DOCUMENT SEGMENT =
Question

Centre of mass of three particles of masses $1\, kg, 2\, kg$ and $3\, kg$ lies at the point $(1,2,3)$ and centre of mass of another system of particles $3\, kg$ and $2\, kg$ lies at the point $(-1,3,-2)$. Where should we put a particle of mass $5\, kg$ so that the centre of mass of entire system lies at the centre of mass of first system?

• A. $(0,0,0)$
• B. $(1,3,2)$
• C. $(-1,2,3)$
• D. $(3,1,8)$

Answer 1

Answer: (D)

According to the definition of centre of mass, we can imagine one particle of mass $(1+2+3) kg$ at $(1,2,3)$; another particle of mass $(2+3) kg$ at $(-1,3,-2)$.
Let the third particle of mass 5 kg put at $\left(x_3, y_3, z_3\right)$ i.e.
$m_1=6\, kg,\left(x_1, y_1, z_1\right)=(1,2,3)$
$m_2=5\, kg,\left(x_2, y_2, z_2\right)=(-1,3,-2)$
$m_3=5\, kg,\left(x_3, y_3, z_3\right)=?$
Given, $\left(X_{ CM }, Y_{ CM }, Z_{ CM }\right)=(1,2,3)$
$X_{CM}=\frac{m_1 x_1+m_2 x_2+m_3 x_3}{m_1+m_2+m_3}$
or $1=\frac{6 \times 1+5 \times(-1)+5 x_3}{6+5+5}$
$5 x_3=16-1=15$ or$x_3=3$
Similarly, $y_3=1${ and $z_3=8$

TASK 1 = In the center-of-mass problem, which option is given as the answer?
TASK 2 = Reproduce the part of the center-of-mass problem starting with "Centre of mass of three" and going on through "of first system?".

GIVEN INFORMATION =

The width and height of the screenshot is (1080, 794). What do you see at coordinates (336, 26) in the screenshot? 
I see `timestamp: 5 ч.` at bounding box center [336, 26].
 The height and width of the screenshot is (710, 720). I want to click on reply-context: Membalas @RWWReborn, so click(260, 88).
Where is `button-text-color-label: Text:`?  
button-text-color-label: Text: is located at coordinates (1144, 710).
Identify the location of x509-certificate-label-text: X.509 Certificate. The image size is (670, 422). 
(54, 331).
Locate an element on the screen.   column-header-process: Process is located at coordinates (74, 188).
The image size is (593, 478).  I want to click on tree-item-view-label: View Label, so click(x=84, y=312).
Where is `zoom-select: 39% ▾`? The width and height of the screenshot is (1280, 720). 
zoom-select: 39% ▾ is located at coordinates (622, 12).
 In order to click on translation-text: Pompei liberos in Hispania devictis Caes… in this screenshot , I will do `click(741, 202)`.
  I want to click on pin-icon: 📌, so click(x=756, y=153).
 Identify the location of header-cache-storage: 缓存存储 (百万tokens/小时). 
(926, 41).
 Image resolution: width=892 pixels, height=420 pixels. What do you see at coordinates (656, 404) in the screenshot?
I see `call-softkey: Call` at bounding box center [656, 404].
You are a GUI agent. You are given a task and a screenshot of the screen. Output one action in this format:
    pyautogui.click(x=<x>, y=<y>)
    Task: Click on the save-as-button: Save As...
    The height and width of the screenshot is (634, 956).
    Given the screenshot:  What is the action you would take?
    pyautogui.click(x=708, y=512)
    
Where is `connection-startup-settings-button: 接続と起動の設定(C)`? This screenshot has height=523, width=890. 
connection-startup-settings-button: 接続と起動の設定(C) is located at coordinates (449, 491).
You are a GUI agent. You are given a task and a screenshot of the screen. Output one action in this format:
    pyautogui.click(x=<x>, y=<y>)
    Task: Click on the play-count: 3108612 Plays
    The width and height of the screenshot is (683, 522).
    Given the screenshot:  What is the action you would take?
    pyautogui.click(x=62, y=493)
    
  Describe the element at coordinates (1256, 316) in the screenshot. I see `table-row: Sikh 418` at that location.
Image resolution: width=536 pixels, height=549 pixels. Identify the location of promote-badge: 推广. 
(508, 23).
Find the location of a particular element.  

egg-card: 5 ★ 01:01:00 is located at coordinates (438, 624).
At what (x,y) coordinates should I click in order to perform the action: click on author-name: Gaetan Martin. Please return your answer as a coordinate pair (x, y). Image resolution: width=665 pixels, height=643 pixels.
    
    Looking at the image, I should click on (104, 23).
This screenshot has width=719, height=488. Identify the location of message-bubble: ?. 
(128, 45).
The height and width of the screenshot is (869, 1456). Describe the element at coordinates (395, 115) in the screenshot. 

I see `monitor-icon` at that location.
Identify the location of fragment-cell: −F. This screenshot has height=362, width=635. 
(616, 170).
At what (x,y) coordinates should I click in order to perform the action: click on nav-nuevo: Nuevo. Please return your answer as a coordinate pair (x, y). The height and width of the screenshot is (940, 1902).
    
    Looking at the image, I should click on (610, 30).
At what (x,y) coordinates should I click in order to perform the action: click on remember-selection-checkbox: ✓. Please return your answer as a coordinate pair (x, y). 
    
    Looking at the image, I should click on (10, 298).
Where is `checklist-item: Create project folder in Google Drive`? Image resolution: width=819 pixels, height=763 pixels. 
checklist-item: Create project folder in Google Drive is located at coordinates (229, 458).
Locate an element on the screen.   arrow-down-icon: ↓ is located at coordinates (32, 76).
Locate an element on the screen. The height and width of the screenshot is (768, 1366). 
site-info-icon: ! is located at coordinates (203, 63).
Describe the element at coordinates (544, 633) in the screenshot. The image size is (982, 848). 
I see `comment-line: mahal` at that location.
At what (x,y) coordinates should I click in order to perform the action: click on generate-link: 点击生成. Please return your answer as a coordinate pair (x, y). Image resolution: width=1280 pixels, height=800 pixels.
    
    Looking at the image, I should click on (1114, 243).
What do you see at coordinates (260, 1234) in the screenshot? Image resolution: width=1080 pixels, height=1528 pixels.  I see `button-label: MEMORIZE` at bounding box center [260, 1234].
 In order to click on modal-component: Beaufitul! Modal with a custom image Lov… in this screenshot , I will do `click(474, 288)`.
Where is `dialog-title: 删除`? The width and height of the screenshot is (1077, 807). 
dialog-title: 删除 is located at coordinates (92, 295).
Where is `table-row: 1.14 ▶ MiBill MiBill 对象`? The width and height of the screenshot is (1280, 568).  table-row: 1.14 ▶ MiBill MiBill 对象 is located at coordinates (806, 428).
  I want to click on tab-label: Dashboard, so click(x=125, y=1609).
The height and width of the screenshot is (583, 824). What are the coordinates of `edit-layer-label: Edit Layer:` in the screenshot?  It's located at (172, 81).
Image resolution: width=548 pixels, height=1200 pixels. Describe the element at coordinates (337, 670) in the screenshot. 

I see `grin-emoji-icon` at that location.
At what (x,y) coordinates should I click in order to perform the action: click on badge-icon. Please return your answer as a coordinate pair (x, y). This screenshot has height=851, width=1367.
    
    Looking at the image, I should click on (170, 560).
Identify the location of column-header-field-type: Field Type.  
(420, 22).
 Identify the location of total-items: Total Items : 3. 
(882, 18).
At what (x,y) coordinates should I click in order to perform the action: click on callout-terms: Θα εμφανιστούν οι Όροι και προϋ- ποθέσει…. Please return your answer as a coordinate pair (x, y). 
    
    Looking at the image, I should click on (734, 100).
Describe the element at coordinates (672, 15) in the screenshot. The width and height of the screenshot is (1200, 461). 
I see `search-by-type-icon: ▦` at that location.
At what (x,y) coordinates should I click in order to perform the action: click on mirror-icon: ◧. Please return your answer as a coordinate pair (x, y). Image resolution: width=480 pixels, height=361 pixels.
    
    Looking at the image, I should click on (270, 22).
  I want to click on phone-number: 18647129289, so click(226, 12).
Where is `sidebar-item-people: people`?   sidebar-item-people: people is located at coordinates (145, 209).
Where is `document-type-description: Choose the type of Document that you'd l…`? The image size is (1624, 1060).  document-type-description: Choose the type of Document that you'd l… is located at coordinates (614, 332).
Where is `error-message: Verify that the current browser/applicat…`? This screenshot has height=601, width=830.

RESPONSE 1 = Option D, (3,1,8).

RESPONSE 2 =
Centre of mass of three particles of masses $1\, kg, 2\, kg$ and $3\, kg$ lies at the point $(1,2,3)$ and centre of mass of another system of particles $3\, kg$ and $2\, kg$ lies at the point $(-1,3,-2)$. Where should we put a particle of mass $5\, kg$ so that the centre of mass of entire system lies at the centre of mass of first system?